DOCUMENT:
------------------------------

Nelson Gidding's "Act With The Stars" and John Bonner's "The Boy-Girl Relationship" attract because they have a charm and lack of pretension that is missing from some of the other stories. Most of Mother Advocate's sons know better, but some of them seem unable to resist looking back over their shoulder at the devil of pseudo-sophistication. Two of the other three short stories, by William Abrahams and Martin Collins Johnson, slip at different moments into this fault. The third, Edward Pols' "Porphyro and the Beadsman," is a tedious attempt at a difficult mental portrait which hardly deserves the lead spot in the magazine.
"Act With The Stars" is not Gidding's best story, but his understanding of a character, in this case Crystal Lodus, was never keener. Somehow Crystal, with all her cheap beauty and her intense longing for the far-away love of a Tyrone Power or Alfred Gwymne Vanderbilt, is a part of many men and women much bigger than herself.
A newcomer, John Bonner, handles almost no story at all with a novel treatment and style, crisp and accurate enough to hold a lot of attention. "The Boy-Girl Relationship" naturally concerns just that. Only the boy never meets, or tries to get, or loses girl. His love, which is completely accidental, is a pleasant variation of an old Bella Spewack theme.
Despite its affectation, you are apt to like Abraham's "Flow Gently, As In A Mourning Moonlight"--that is, like it up to the last few paragraphs, where it almost goes off the track. Abrahams has failed to clinch a story that has been well built up to an empty conclusion. Along with Bonner, Martin Collins Johnson was scarching for a new twist to the Boy-girl formula. "A Prevue With Angels" is good but too much absorbed with the twist, which in this case is the glorification of an intelligent mistress who knows and fears that marriage will mean the end of real love. Johnson has an interesting story to tell, but again, it is a little too "surfacey," too hypnotized by the lure of depicting the "smart life."
Edward Pols has set out a huge canvas for himself in "Porphyro and the Beadsman," but it reads as clumsily as the title itself. Pols, naturally enough for a Harvard student, lacks the maturity to put in black and white the mental conflict between a priest, grown dubious of his calling, and his former pupil who struggles to save him and "fill him with his own exulting strength."

------------------------------

DATA LINES:

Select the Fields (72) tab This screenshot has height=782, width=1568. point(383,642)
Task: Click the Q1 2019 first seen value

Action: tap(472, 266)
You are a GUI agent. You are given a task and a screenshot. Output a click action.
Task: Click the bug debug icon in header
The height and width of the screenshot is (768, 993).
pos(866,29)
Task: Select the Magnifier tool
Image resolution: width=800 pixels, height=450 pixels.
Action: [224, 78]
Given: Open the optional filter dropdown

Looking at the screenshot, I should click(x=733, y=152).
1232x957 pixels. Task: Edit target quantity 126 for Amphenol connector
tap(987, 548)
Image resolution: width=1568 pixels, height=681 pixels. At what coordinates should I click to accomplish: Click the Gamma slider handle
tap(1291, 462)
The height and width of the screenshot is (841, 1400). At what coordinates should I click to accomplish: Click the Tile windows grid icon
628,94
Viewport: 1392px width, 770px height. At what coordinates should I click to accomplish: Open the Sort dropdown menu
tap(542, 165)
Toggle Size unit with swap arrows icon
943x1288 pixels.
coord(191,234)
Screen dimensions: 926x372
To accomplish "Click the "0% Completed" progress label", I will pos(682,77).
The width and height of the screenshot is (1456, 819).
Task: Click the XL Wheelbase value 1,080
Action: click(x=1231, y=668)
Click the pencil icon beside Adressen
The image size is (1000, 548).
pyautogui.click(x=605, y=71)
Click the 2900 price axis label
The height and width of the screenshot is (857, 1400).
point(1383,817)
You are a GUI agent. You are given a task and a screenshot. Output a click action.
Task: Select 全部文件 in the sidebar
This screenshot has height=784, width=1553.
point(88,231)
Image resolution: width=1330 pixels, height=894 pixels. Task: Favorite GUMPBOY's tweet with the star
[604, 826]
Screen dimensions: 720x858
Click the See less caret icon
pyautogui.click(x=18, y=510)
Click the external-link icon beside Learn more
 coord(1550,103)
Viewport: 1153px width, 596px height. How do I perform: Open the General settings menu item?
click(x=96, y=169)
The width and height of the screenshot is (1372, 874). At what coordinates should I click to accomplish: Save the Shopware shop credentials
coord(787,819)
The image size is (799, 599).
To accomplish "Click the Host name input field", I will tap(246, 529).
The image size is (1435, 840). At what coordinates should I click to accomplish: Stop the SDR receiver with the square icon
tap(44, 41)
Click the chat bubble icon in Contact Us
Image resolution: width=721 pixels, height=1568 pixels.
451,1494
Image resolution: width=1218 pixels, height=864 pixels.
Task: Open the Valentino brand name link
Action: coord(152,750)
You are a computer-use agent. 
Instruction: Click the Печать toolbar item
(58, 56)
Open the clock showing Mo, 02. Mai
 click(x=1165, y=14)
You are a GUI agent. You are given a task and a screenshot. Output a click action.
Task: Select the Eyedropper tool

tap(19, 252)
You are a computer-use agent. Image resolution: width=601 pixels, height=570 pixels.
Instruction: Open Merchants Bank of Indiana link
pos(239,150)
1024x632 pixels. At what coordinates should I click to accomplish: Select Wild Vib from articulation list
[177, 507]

------------------------------

STATED PROBLEM:
Condense the paragraph of the review above that begins "Edward Pols has set out" into two sentences, keeping its main facts.

FINISHED EXERCISE:
Edward Pols takes on a huge canvas in "Porphyro and the Beadsman," but the story reads as clumsily as its title. As a Harvard student, he lacks the maturity to portray the mental conflict between a priest who has grown dubious of his calling and the former pupil who struggles to save him.